Se estamos tão desconectados a ponto de não conseguirmos enxergar as ameaças materializadas diariamente na nossa jornada, como poderíamos temer algo invisível como um vírus? O estilo competitivo e apressado da vida atual tem dificultado a visão de outras realidades. O que embaça nossa visão? A janela do carro, a altura do apartamento, o muro da casa, a ganância, o confinamento do nosso eu?
Paralelamente há vários movimentos, ampla literatura, escolas e experiências empurrando aos poucos a sociedade do agora para uma mudança nos níveis de consciência, estimulando uma nova forma de viver. Iniciativas mundiais como Gaia Education, Transition Towns, Movimento Orgânico, escolas como Schumacher College, as próprias ecovilas, a permacultura e muitos outros revelam alternativas possíveis de ser e estar nesse mundo.
Em pleno início do século, o que pode acelerar essa transição é a COVID-19. Com ela, a ilusão de que podemos controlar tudo finalmente ruiu. Não se trata de esperar pelas consequências mais severas das mudanças climáticas para daqui a 20 anos. Ela chegou rapidamente e em duas semanas nos obrigou a repensar nossos hábitos, a forma de trabalhar, valores, crenças, saúde, relacionamentos, a lidar com o medo, a conter o consumo, enfim, a rever a nossa maneira de viver.

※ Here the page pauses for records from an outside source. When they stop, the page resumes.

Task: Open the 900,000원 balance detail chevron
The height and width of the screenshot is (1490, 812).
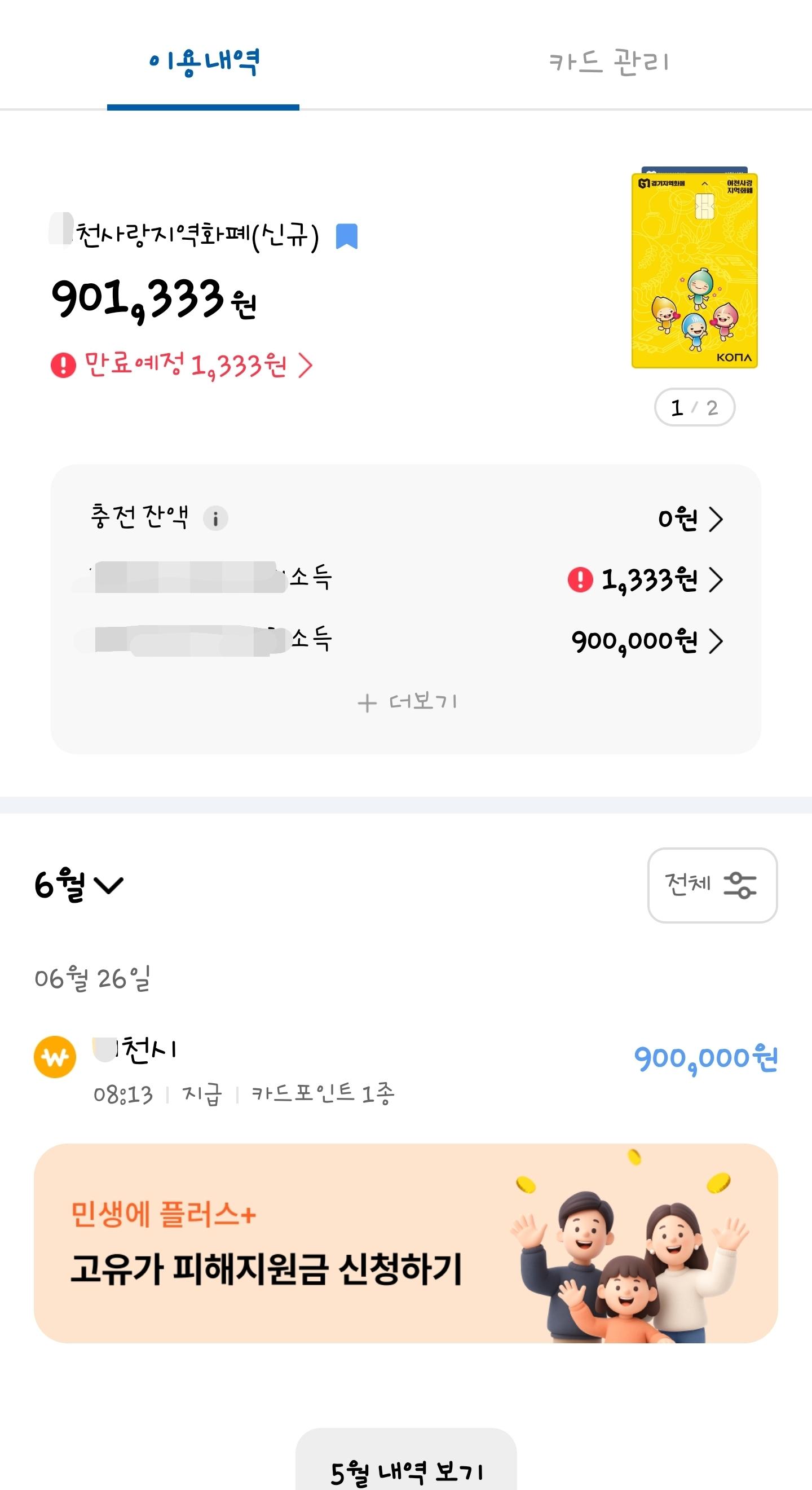Action: coord(716,641)
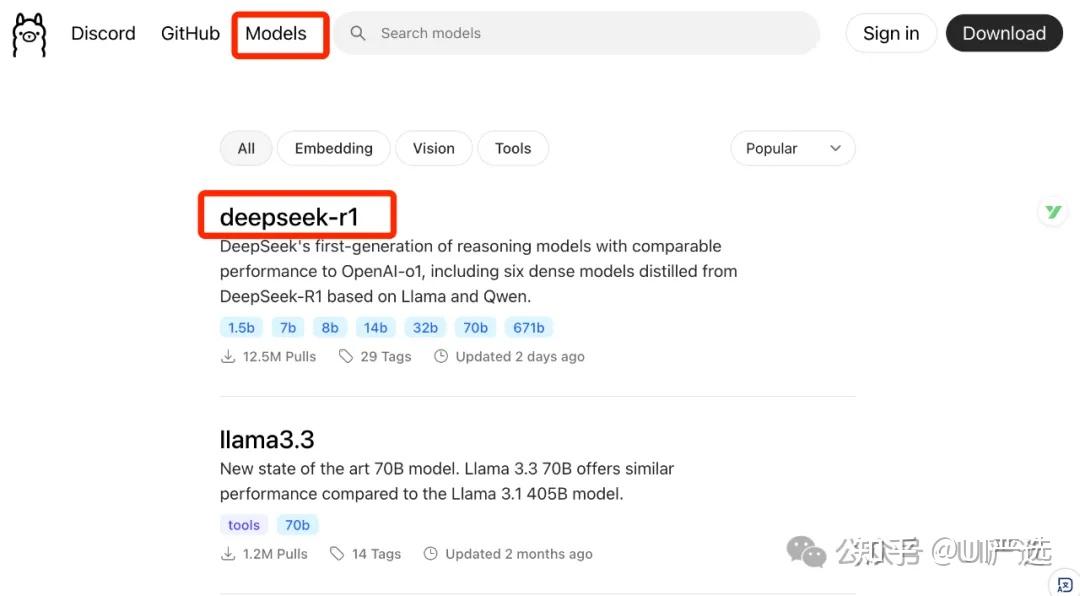This screenshot has width=1080, height=596.
Task: Click the clock icon next to Updated 2 days ago
Action: pyautogui.click(x=441, y=356)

Esse vírus invisível, mais presente do que nunca, pode ser um impulso para ampliar a nossa consciência porque nos forçou a parar. A ter tempo em casa. A conviver com os pais. A interagir com os filhos. A voltar a cozinhar. A lidar com o lixo que geramos. A compartilhar. A cooperar. A pensar no outro porque senão não salvaremos a nós mesmos. A enfrentar nossas sombras. A usar álcool gel. A compreender que muitos não têm água e sabão. A ficar longe para voltar a estar perto. A lidar com opiniões antagônicas, quando a escolha é entre a saúde ou a economia. Esse invisível mobilizou o mundo e talvez possa contribuir para finalmente entendermos a teia da qual fazemos parte: nós, o outro, o meio ambiente.
Paralelamente há muitos com pressa de voltar ao mundo de antes, àquilo que considerávamos “normal”. Mas esse mundo, exatamente como era, não existe mais. Forçosamente teremos que mudar nossos comportamentos e usar máscara é apenas um deles, provavelmente o mais simples.
Scharmer, Otto. & Kaufer, Katrin. 2014. Liderar a partir do futuro que emerge – a evolução do sistema econômico ego-cêntrico para o eco-cêntrico. Elsevier Editora Ltda.
Crédito da imagem da capa: Lee Kyutae, aka Kokooma.
obrigada pela aula
Excelente reflexão!
Parabéns 🕊️🦋❤️😘🙋🏽
Oi Regina, sua abordagem das três desconexões é fantástica. Realmente esse momento é um divisor emocional e comportamental para humanidade. Adorei quando você nos traz exemplos positivos. Parabéns
Regina, perfeito o seu texto!
Traduz totalmente os meus pensamentos e sentimentos em relação ao momento que vivemos.
Desejo, imensamente, que as pessoas consigam enxergar essa situação, como uma oportunidade de rever sua existência.
Eu já estava nesse caminho de transição, e esse momento só o fortaleceu.